Unified Embedding: Battle-Tested Feature Representations for Web-Scale ML Systems
Benjamin Coleman, Wang-Cheng Kang, Matthew Fahrbach, Ruoxi Wang, Lichan Hong, Ed H. Chi, Derek Zhiyuan Cheng
TL;DR
The paper addresses the challenge of learning embeddings for high-cardinality categorical features in web-scale SAR systems. It introduces Feature Multiplexing, a framework that shares a single embedding space across multiple features, and derives both theoretical insights (gradient decomposition and variance analysis) and empirical evidence of Pareto-optimal parameter-accuracy tradeoffs. Building on this, the authors propose Unified Embedding, a practical multiplexed approach that is deployed in industrial systems and yields significant offline and online gains across diverse domains.

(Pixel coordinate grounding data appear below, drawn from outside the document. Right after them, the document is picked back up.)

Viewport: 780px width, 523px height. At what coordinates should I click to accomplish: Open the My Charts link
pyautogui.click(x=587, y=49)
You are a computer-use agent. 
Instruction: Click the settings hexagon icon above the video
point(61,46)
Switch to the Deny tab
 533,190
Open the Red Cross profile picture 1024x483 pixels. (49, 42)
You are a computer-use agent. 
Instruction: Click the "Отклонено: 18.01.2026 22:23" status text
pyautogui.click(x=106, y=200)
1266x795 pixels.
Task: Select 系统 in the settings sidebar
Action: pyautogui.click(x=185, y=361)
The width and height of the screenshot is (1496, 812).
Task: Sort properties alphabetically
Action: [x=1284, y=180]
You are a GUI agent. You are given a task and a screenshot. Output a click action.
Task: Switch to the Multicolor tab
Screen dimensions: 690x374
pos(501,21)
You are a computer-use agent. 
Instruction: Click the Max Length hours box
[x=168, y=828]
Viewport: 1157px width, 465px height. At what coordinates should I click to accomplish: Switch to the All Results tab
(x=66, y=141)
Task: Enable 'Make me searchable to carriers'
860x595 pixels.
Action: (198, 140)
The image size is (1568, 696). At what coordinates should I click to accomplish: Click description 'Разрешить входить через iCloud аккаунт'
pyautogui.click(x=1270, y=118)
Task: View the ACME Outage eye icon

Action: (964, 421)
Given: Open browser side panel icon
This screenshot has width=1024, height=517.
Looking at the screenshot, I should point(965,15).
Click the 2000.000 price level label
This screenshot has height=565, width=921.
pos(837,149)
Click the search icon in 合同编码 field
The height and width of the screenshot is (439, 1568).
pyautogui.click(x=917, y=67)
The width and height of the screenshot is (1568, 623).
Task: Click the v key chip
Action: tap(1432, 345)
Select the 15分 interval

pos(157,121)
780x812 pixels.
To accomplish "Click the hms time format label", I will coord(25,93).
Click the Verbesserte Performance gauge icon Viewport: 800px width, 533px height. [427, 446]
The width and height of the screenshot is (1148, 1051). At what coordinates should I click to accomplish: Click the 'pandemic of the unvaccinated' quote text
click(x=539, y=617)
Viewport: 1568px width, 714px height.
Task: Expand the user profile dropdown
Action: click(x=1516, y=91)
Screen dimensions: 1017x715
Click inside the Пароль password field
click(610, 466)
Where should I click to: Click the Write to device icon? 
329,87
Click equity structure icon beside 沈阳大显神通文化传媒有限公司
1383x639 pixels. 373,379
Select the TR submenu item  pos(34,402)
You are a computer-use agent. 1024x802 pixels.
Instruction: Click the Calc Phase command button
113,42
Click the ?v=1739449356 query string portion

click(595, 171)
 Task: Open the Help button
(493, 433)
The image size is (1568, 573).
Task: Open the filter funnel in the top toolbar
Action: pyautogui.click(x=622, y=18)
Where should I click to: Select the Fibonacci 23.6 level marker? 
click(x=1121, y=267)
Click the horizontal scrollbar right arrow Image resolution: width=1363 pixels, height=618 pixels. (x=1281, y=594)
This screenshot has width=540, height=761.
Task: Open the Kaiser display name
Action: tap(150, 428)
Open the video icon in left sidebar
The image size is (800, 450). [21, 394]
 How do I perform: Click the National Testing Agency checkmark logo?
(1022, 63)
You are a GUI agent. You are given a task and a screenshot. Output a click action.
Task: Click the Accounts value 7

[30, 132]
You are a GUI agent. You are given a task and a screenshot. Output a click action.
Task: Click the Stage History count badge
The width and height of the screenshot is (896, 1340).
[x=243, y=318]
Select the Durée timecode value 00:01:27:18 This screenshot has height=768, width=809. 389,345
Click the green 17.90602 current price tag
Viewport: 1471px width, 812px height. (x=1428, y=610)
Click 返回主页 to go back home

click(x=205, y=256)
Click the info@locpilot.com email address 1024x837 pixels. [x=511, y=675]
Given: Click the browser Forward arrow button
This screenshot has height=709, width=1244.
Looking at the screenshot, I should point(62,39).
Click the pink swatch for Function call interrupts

The work demonstrates that shared embeddings, when combined with careful training dynamics and hardware-friendly design, can dramatically simplify configuration and improve performance in large-scale production environments.
Abstract
Learning high-quality feature embeddings efficiently and effectively is critical for the performance of web-scale machine learning systems. A typical model ingests hundreds of features with vocabularies on the order of millions to billions of tokens. The standard approach is to represent each feature value as a d-dimensional embedding, introducing hundreds of billions of parameters for extremely high-cardinality features. This bottleneck has led to substantial progress in alternative embedding algorithms. Many of these methods, however, make the assumption that each feature uses an independent embedding table. This work introduces a simple yet highly effective framework, Feature Multiplexing, where one single representation space is used across many different categorical features. Our theoretical and empirical analysis reveals that multiplexed embeddings can be decomposed into components from each constituent feature, allowing models to distinguish between features. We show that multiplexed representations lead to Pareto-optimal parameter-accuracy tradeoffs for three public benchmark datasets. Further, we propose a highly practical approach called Unified Embedding with three major benefits: simplified feature configuration, strong adaptation to dynamic data distributions, and compatibility with modern hardware. Unified embedding gives significant improvements in offline and online metrics compared to highly competitive baselines across five web-scale search, ads, and recommender systems, where it serves billions of users across the world in industry-leading products.